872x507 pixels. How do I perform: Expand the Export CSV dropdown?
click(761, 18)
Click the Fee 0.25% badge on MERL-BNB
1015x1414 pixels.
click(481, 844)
* * *
§ Problem description
Word for word, restate each line of the material.

§ Written response
872x507 pixels. How do I perform: Expand the Export CSV dropdown?
click(761, 18)
Click the Fee 0.25% badge on MERL-BNB
1015x1414 pixels.
click(481, 844)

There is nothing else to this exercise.